US oil spill: 'Bad management' led to BP disaster

  • Published
The Deepwater Horizon burns in April
Image caption,
BP said it would try to ensure the lessons learned from the spill improved deepwater drilling operations

The companies involved in the Gulf of Mexico oil spill made decisions to cut costs and save time that contributed to the disaster, a US panel has concluded.

In a chapter of its final report, to be published next week, the presidential commission said the failures were "systemic" and likely to recur.

BP did not have adequate controls in place to ensure safety, it found.

The April blast aboard the Deepwater Horizon rig killed 11 people and caused one of the worst oil spills in history.

The Macondo well, about a mile under the sea's surface, eventually leaked millions of gallons of oil into the Gulf of Mexico, damaging hundreds of miles of coastline before it was capped in July.

BP said in a statement that the report, like its own investigation, had found the accident was the result of multiple causes, involving multiple companies.

But, it said, the company was working with regulators "to ensure the lessons learned from Macondo lead to improvements in operations and contractor services in deepwater drilling".

Transocean, which owned the Deepwater Horizon rig, said that "the procedures being conducted in the final hours were crafted and directed by BP engineers and approved in advance by federal regulators".

Halliburton also said it acted at the direction of BP and was "fully indemnified" by the oil giant.

The new report criticises BP, which owned the Macondo well, Transocean and Halliburton, which managed the well-sealing operation, and blames inadequate government oversight and regulation.

Specific risks the report identifies include:

  • A flawed design for the cement used to seal the bottom of the well
  • A test of that seal identified problems but was "incorrectly judged a success"
  • The workers' failure to recognise the first signs of the impending blow-out

"Whether purposeful or not, many of the decisions that BP, Halliburton, and Transocean made that increased the risk of the Macondo blow-out clearly saved those companies significant time (and money)," the presidential panel wrote.

"BP did not have adequate controls in place to ensure that key decisions in the months leading up to the blow-out were safe or sound from an engineering perspective."

Don Boesch, a member of the investigating commission, told the BBC's World Today programme they had identified "a whole sequence of poor decisions with unfortunate consequences when put together".

He said that not all the faults lay with BP, although the company did have overall responsibility.

Media caption,

David Shukman with the "top hats" used by BP to help seal oil leaks

"For example the lack of a proper test that was done and the cement that was used to seal the bottom of the well, that was pretty clearly the direct responsibility of Halliburton," he said.

"When the well started to blow there were decisions made by Transocean about how the material coming up the well was handled, and those were unfortunate, fateful, decisions which actually led to the explosion."
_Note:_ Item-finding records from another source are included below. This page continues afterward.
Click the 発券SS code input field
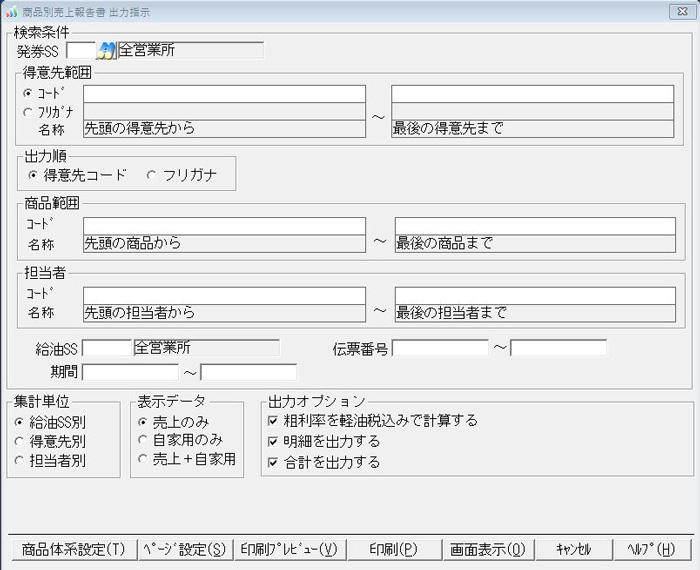tap(80, 50)
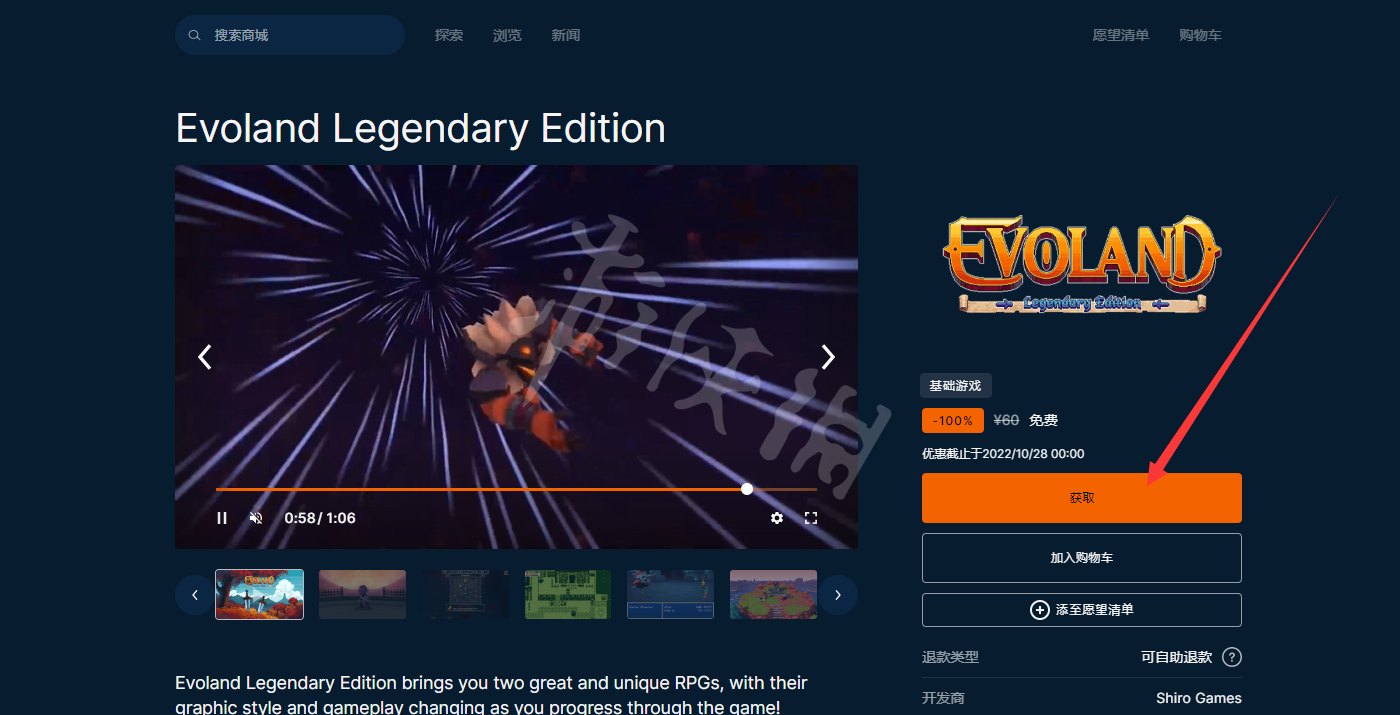Show next media with right arrow on video

[x=828, y=357]
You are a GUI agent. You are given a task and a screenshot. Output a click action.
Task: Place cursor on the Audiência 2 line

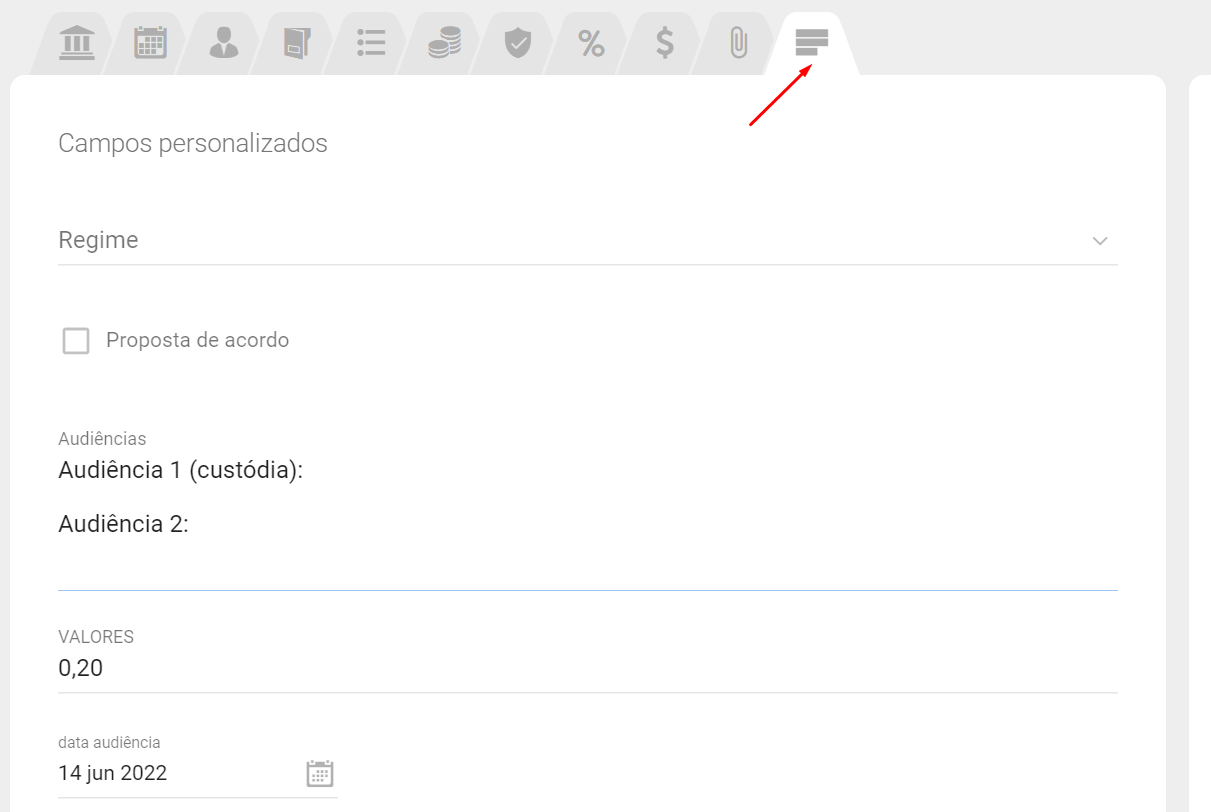pyautogui.click(x=124, y=524)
Mr Boesch said government regulators are also criticised in the report.

"What we found was very limited oversight of these various activities and decisions, that the agency responsible in the Department of the Interior was understaffed, [and] didn't have the inspectors and technical analysts who were up to the task fully."

The findings came in the final report of the National Commission on the BP Deepwater Horizon Oil Spill and Offshore Drilling, which President Barack Obama convened in May to investigate the root causes of the spill and recommend changes to industry and government policy.

Though it lacked subpoena power, the panel reviewed thousands of pages of documents, interviewed hundreds of witnesses, and in the autumn conducted a series of public hearings.

In a statement released on Wednesday, Bob Graham, former Florida governor and a co-chairman of the commission, said the findings showed the blow-out was avoidable.

"This disaster likely would not have happened had the companies involved been guided by an unrelenting commitment to safety first," he said.

Risk factors

In a months-long investigation, the panel found that mistakes and "failures to appreciate risk" compromised safeguards "until the blow-out was inevitable and, at the very end, uncontrollable".

BP's "fundamental mistake", the panel wrote, was failing to exercise proper caution over the job of sealing the well with cement.

"Based on evidence currently available, there is nothing to suggest that BP's engineering team conducted a formal, disciplined analysis of the combined impact of these risk factors on the prospects for a successful cement job," the report reads.

The conclusions run counter to industry efforts to portray the Deepwater Horizon disaster as a rare occurrence, as oil companies prod the US government to open greater areas of the US coast to oil exploration.

"The blowout was not the product of a series of aberrational decisions made by rogue industry or government officials that could not have been anticipated or expected to occur again," the report read.

"Rather, the root causes are systemic and, absent significant reform in both industry practices and government policies, might well recur."